Richtig! Aber so lassen sich Wir-Gefühle erzeugen, bei der man eine Kampfgenossenschaft ins Leben ruft, die sich schrankenlos dem Willen des ‘Führers’ zu unterwerfen bereit ist und zugleich gegen äußere Feinde wendet: die es zuerst auf dem Feld des Sports und dann auf dem Schlachtfeld zu besiegen gilt. Und zwar ungeachtet jener rassentheoretisch unterfütterten Überlegenheitsgeste, die nunmehr den Platz einer Souveränitäts-betonten Selbstdarstellung einnimmt.  

Verstehe! Umso bemerkenswerter, dass dieser Funktionär nach 1945 noch Karriere im deutschen Sport machen könnte.!


RE: Leichtathleten als Philosophen? - Notalp - 25.02.2024

Zum Schluss noch eine Dokumentation über eine zeitgenössische Form der Instrumentalisierung der Spiele.

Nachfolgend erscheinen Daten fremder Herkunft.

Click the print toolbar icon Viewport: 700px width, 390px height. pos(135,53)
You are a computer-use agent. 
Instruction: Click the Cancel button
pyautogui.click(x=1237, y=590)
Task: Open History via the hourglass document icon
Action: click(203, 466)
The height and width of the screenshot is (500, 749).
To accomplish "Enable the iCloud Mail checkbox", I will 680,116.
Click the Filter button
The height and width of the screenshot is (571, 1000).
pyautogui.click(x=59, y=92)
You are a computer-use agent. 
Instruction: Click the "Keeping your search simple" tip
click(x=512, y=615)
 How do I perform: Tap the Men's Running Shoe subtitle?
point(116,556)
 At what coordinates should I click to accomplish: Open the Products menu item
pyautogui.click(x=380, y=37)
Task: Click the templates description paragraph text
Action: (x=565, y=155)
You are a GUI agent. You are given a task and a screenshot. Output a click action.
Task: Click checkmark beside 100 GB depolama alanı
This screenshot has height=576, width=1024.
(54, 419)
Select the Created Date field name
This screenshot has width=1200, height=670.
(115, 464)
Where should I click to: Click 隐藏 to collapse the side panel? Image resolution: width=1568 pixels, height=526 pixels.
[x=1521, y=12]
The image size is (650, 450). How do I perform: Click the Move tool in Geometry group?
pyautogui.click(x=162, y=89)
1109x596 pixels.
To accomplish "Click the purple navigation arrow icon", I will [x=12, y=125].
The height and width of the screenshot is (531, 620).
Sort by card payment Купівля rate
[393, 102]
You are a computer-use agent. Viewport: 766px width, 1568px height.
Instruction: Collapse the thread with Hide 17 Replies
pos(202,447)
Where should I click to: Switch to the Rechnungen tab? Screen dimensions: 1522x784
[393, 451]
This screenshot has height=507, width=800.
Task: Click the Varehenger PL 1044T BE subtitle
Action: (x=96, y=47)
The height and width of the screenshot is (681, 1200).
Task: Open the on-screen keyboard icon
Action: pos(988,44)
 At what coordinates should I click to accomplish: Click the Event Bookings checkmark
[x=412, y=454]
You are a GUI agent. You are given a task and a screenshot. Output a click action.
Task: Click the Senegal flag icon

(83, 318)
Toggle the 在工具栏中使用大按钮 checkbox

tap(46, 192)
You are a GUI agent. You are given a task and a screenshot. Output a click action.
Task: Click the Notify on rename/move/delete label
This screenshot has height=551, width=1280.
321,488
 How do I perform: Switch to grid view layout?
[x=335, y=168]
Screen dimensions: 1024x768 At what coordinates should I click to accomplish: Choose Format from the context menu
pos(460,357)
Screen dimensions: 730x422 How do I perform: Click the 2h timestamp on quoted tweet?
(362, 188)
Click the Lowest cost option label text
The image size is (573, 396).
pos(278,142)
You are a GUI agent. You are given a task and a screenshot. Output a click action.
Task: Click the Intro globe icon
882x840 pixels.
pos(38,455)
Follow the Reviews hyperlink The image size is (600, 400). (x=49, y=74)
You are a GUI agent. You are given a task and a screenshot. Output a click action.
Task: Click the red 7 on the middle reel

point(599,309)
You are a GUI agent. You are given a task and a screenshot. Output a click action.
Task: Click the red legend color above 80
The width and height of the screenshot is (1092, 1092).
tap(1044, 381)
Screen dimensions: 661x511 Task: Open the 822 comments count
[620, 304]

 https://www.sportschau.de/olympia/dokumentation-zehn-jahre-nach-sotschi-100.html 

Worauf es dabei ankommt: Wenn zeitgenössische Autokraten Kriege beginnen, führen sie keine imperialen Interessen mehr ins Feld. Stattdessen spielen sie auf der Klaviatur der WERTE.


RE: Leichtathleten als Philosophen? - Notalp - 26.04.2024

Findet eine Langstrecklerin im Wald ein beschriebenes Blatt Papier - und sieht vor sich einen Spaziergänger mit erhobenem Kopf 

Entschuldigen Sie, haben Sie das Blatt hier verloren? 

Au ja, herzlichen Dank! 

Habe den Text kurz überflogen…

  “Da sind zum einen die materiellen Dinge und Prozesse in der Welt, wie insbesondere die Naturwissenschaften sie beschreiben und erklären. Da sind zum anderen wir Menschen als erlebnisfähige und selbstreflexive Ich-Subjekte. Jede ernstzunehmende metaphysische Auskunft über das Universum und unseren Platz darin ist daher mit der Frage konfrontiert: Wie haben wir uns die Wirklichkeit im Ganzen vorzustellen, damit wir verstehen, wie materielle Dinge und Prozesse und zugleich erlebnisfähige selbstreflexive Ich-Subjekte zusammen ein und dieselbe Welt bilden?”

  …Und da dachten Sie, das Blatt könnte einem flanierenden Denker gehören 

Genau! 

Könnten Sie sich den umgekehrten Fall vorstellen, also, dass das ich Ihr Blatt finde? Dass ich Sie einholen müsste, vernachlässigen wir dabei mal   Smile

Durchaus! Allerdings müsste ich in dem Fall die Frage auf dem Papier auf meine Realität beziehen: dass ich in der Gegenwart meines Laufens ein und dieselbe Welt repräsentiere

Wow! Jetzt laufen Sie in einem philosophischen Tempo. Da kann ich Ihnen für den Rest der Strecke nur den Flow wünschen!